By David Todd McCarty | Wednesday, April 15, 2020
Since the beginning of the coronavirus pandemic, people all over the world have begun figuring out ways to meet in groups without having to actually meet in person. Virtual meetings have become second nature in the midst of a global quarantine, with tech companies such as Zoom, Slack, Facebook and Google providing platforms for doing so, and changing the way we think about the value or even the necessity of face-to-face meetings.
On Monday, the Supreme Court announced that they would hear oral arguments via a virtual meeting, and in an unprecedented move, would provide a live-stream of the proceedings to media outlets. Supreme Court proceedings have been relatively private, with public access limited to a small gallery and televising of the action prohibited. This departure from historic norms opens government to a new world of access and transparency heretofore inconceivable. If the Supreme Court can do it, so can your School Board, Zoning Board or City Council. If Congress can do it, so can your Board of Freeholders.
Congressional proceeds have been largely televised on C-Span for years, and officials from Mayors to Presidents have regularly held televised press conferences. It’s time to shed this archaic notion that one must be present to be entitled to bear witness to the actions of our duly elected government. All government meetings open to the public should be live streamed to anyone interested in watching and engaging with their elected officials.

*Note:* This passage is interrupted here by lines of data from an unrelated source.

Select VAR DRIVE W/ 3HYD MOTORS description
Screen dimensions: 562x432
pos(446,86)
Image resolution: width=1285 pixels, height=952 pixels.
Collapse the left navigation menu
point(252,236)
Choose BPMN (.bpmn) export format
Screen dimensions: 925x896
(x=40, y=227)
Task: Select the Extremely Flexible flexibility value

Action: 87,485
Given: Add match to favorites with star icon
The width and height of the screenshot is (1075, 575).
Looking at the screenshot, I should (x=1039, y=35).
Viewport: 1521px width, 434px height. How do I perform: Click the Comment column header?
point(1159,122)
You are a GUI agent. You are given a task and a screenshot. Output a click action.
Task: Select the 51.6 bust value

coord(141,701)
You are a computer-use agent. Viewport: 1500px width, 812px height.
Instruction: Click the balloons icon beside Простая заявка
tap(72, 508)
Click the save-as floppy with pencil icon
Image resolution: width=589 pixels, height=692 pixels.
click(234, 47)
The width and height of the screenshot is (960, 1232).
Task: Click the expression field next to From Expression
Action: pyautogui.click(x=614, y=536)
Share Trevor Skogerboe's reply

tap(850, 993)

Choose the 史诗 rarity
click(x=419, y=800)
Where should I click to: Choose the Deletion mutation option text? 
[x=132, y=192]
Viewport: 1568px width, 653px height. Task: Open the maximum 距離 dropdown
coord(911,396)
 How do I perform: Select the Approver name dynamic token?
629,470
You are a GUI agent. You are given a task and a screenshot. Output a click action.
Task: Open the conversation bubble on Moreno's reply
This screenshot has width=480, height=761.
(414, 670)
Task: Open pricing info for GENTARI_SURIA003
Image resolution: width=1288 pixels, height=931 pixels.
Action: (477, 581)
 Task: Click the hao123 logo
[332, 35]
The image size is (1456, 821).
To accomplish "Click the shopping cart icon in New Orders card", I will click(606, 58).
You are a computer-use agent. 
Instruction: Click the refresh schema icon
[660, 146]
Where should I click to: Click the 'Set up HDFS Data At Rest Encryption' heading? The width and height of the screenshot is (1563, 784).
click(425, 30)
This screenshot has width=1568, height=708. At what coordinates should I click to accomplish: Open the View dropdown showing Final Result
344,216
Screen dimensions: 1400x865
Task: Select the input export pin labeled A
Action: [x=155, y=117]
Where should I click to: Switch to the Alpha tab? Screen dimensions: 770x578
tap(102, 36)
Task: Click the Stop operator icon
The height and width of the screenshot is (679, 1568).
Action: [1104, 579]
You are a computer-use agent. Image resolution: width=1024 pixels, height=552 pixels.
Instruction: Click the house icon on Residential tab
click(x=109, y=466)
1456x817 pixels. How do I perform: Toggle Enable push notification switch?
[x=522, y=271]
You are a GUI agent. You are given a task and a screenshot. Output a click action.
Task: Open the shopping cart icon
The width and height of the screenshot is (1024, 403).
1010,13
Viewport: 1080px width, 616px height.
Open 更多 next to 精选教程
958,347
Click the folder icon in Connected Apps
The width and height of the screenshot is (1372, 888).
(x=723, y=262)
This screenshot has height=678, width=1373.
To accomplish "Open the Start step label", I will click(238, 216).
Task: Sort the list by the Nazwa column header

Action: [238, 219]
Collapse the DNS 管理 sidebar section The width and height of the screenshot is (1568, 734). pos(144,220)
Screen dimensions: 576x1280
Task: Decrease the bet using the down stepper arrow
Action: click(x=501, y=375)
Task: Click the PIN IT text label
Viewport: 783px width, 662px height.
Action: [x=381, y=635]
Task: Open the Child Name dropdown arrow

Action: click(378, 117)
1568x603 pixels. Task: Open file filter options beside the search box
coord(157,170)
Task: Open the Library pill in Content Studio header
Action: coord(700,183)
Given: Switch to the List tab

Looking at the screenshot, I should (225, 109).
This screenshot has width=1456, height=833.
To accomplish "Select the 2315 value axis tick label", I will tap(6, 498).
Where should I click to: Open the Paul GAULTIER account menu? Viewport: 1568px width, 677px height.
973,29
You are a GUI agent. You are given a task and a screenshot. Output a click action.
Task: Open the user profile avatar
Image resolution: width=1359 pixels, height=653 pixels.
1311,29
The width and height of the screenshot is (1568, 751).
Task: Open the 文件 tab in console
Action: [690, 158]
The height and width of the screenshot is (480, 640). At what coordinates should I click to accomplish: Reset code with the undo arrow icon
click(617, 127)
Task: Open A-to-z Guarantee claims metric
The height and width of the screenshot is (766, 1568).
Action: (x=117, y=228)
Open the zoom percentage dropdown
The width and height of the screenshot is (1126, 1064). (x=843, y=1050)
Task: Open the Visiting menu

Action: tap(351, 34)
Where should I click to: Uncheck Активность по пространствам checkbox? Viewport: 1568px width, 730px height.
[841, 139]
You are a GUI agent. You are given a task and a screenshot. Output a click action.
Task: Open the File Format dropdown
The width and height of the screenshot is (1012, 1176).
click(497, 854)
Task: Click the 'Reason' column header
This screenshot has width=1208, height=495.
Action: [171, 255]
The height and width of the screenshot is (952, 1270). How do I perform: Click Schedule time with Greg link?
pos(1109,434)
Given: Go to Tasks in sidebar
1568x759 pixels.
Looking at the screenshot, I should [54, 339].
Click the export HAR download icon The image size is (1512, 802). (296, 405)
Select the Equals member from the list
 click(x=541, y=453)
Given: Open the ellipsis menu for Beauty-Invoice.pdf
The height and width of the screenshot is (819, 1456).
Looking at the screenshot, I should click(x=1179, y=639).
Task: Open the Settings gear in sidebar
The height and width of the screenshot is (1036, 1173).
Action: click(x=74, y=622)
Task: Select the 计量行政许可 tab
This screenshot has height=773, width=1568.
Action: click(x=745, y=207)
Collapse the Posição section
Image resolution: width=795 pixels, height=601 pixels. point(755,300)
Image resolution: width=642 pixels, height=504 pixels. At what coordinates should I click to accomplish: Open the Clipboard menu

It’s precisely in times like these, in the midst of chaos and turmoil, that paradigm shifts take place and we are able to leap forward, rather than inch so. We have an obligation to try to make things better and not just return to the status quo. We have an opportunity to reform democracy in positive ways that reflect and keep pace with this information-laden, electronic age, and we should take it.
The only reasonable opposition to this action would be that it would open up elected officials to more public scrutiny than they are presently used to. That cannot be the argument for keeping the actions of a democratically-elected government behind closed doors. This is not how to foster and grow democracy in the modern era.
Now is the time to open the backrooms and dark corners of democracy and let the light shine in. Now is the time to let the people watch the sausage being made.